Les dispositions de cette ordonnance sont applicables aux délais et mesures qui ont expiré ou qui expirent entre le 12 mars 2020 et l’expiration d’un délai d’un mois à compter de la date de cessation de l’état d’urgence sanitaire (art.1).

L’article 2 de ce texte précise que : « Tout acte, recours, action en justice, formalité, inscription, déclaration, notification ou publication prescrit par la loi ou le règlement à peine de nullité, sanction, caducité, forclusion, prescription, inopposabilité, irrecevabilité, péremption, désistement d’office, application d’un régime particulier, non avenu ou déchéance d’un droit quelconque et qui aurait dû être accompli pendant la période mentionnée à l’article 1er sera réputé avoir été fait à temps s’il a été effectué dans un délai qui ne peut excéder, à compter de la fin de cette période, le délai légalement imparti pour agir, dans la limite de deux mois. Il en est de même de tout paiement prescrit par la loi ou le règlement en vue de l’acquisition ou de la conservation d’un droit. »

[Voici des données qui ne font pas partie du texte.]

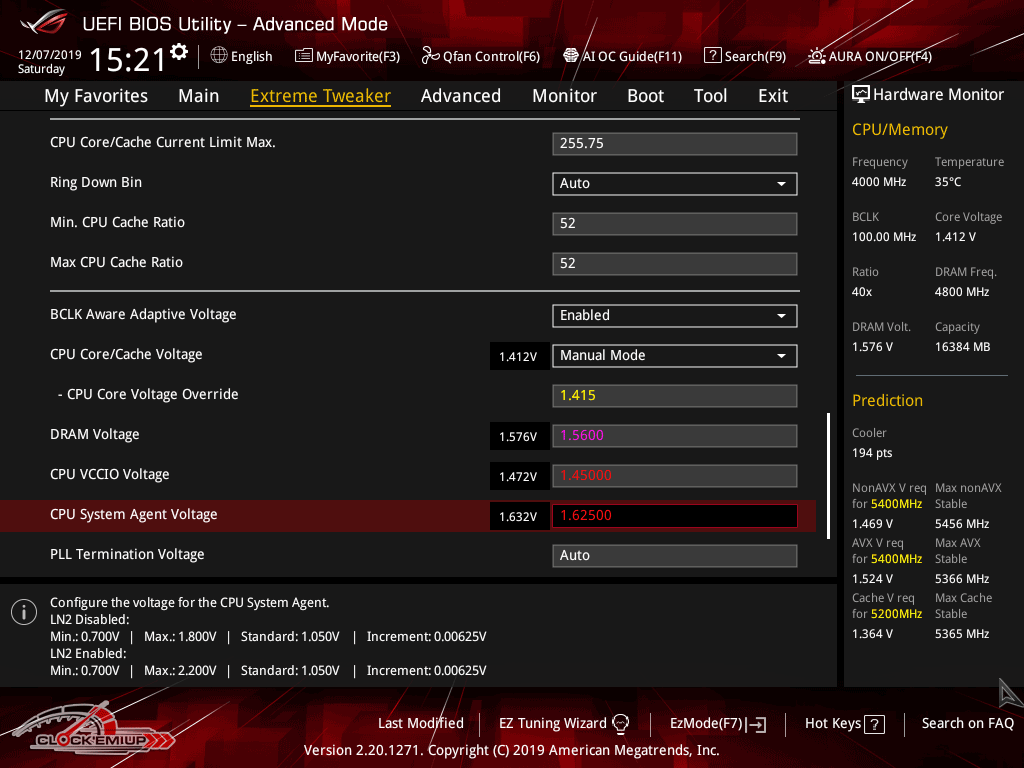Open the Monitor tab
This screenshot has height=768, width=1024.
pos(564,96)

Cet article, qui prévoit un mécanisme de report du terme ou de l’échéance, s’applique notamment aux procédures devant les juridictions de l’ordre judiciaire statuant en matière non pénale (art.2, Ord n°2020-304). Il exclut tout de même de son périmètre certaines matières (délais applicables en matière pénale, procédure pénale, ainsi qu’en matière d’élections régies par le code électoral, ceux encadrant les mesures privatives de liberté etc).

Précisions pratiques 

 1)  l’ordonnance permet de considérer comme n’étant pas tardif l’acte réalisé dans le délai supplémentaire imparti : Si une disposition prévoit une prorogation de deux mois pour agir, alors le délai est en réalité prolongé de trois mois à compter de la cessation de l’état d’urgence.

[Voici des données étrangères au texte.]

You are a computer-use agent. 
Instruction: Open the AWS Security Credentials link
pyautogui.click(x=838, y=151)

La circulaire n° CIV/01/20 donne un exemple concret : une dette est exigible depuis le 20 mars 2015 ; le délai de prescription quinquennale de l’article 2224 du code civil devait arriver à expiration le 20 mars 2020. ⇒ Effet de l’article 2 de l’ordonnance : le délai courra encore pendant les deux mois qui suivent la fin du délai d’un mois suivant la cessation de l’état d’urgence = les deux mois qui suivent la fin de la période juridiquement protégée. Et donc le demandeur pourra agir dans ce délai sans que son action puisse être déclarée irrecevable en raison de la prescription.

2) N’entrent toutefois pas dans le champ de cette mesure :

– les délais dont le terme est échu avant le 12 mars 2020 : leur terme n’est pas reporté ;

– les délais dont le terme est fixé au-delà du mois suivant la date de la cessation de l’état

  d’urgence sanitaire : ces délais ne sont ni suspendus, ni prorogés.

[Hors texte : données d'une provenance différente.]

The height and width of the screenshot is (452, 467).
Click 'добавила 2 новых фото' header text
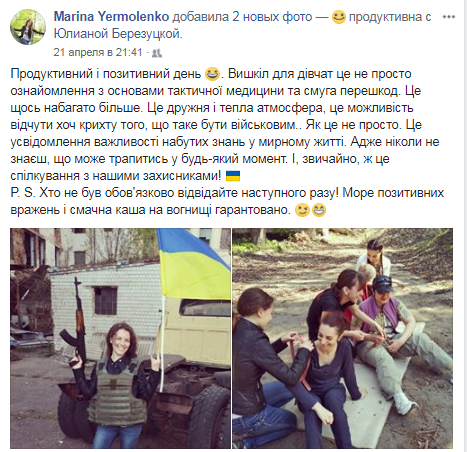click(x=242, y=17)
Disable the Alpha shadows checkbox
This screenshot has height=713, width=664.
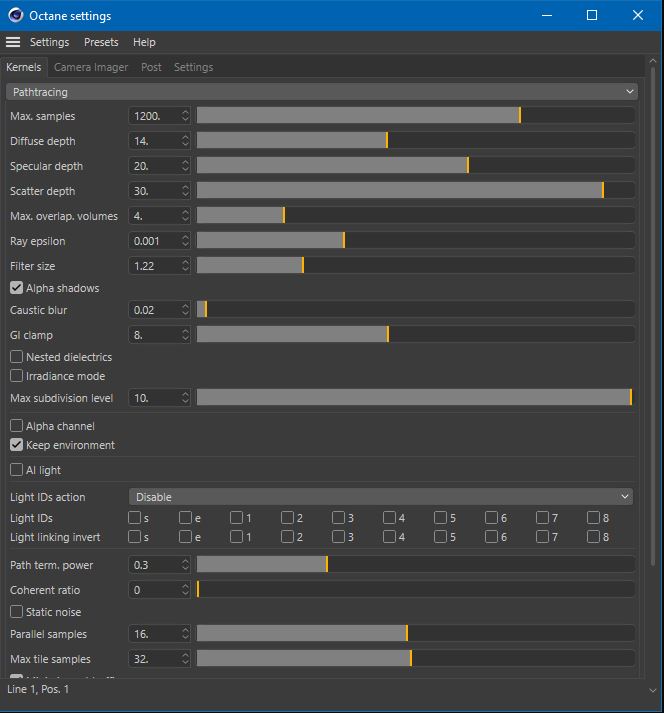[x=16, y=288]
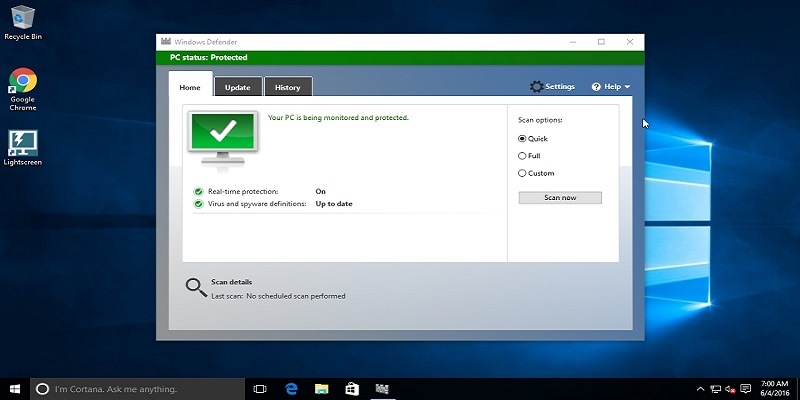The image size is (800, 400).
Task: Select the Recycle Bin desktop icon
Action: [23, 17]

3) L’article 2 ne vise que les actes « prescrits par la loi ou le règlement », il en résulte que les délais prévus contractuellement ne sont pas concernés. Seul le jeu de certaines clauses est paralysé par l’article 4.

Par ailleurs, l’article 3 de l’ordonnance fixe la liste des mesures judiciaires et administratives dont l’effet est prorogé de plein droit pour une durée de deux mois à compter de l’expiration de la période définie au I de l’article 1er, (entre le 12 mars 2020 et l’expiration d’un délai d’un mois à compter de la date de cessation de l’état d’urgence sanitaire) dès lors que leur échéance est intervenue dans cette période, sauf si elles sont levées ou leur terme modifié par l’autorité compétente entre temps (par ex : mesure de conciliation ou de médiation.)

MISE A JOUR SUITE A L’ORDONNANCE DU 15 AVRIL 2020:

L’ordonnance n°2020-306 du 25 mars 2020 a instauré un dispositif de report de divers délais et date d’échéance. Elle a défini une période juridiquement protégée qui court à compter du « 12 mars 2020 et l’expiration d’un délai d’un mois à compter de la date de cessation de l’état d’urgence sanitaire ».

Pour rappel, les actes, recours, actions en justice, déclarations (…) qui auraient dû être effectués pendant cette période seront réputés avoir été fait à temps s’ils sont effectués dans un délai qui ne peut excéder, à compter de la fin de cette période, le délai légalement imparti pour agir, dans la limite de deux mois.

L’ordonnance 2020-427 du 15 avril 2020 portant diverses dispositions en matière de délais pour faire face à l’épidémie de covid-19 a modifié et complété l’ordonnance du 25 mars 2020 :

  • La durée de l’état d’urgence sanitaire a été précisée : elle devrait se terminer le 24 mai 2020 à minuit, de sorte que la « période juridiquement protégée » s’achèverait un mois plus tard, soit le 23 juin à minuit,
  • L’article 1er de l’ordonnance n° 2020-306 du 25 mars 2020 désigne certaines matières auxquelles les règles de prorogations de délai prévues par le titre Ier de cette ordonnance ne s’appliquent pas. L’article 1er de l’ordonnance n° 2020-427 du 15 avril 2020 ajoute de nouvelles matières à cette liste d’exclusions.
  • Les délais de réflexion, de rétractation ou de renonciation prévus par la loi ou le règlement, mais également les délais prévus pour le remboursement de sommes d’argent en cas d’exercice de ces droits sont exclus des règles de prorogation. Ces derniers s’achèvent, par conséquent, dans les conditions habituelles, même s’ils expirent durant la période juridiquement protégée (ex : délai de rétractation ou de renonciation de 14 jours prévu en matière de contrat d’assurance ou de services bancaires et financiers conclus à distance par un consommateur).
  • Enfin, l’article 3 de l’ordonnance n°2020-306 du 25 mars 2020 a fixé la liste des mesures judiciaires et administratives dont l’effet est prorogé de plein droit pour une durée de deux mois à compter de l’expiration de la période juridiquement protégée (ex : mesure de médiation). L’ordonnance 2020-427 du 15 avril 2020 précise simplement que cet article ne fait pas obstacle à ce que la juridiction ou l’autorité compétente prenne une mesure d’adaptation différent si les circonstances le justifient (modification ou arrêt de la mesure)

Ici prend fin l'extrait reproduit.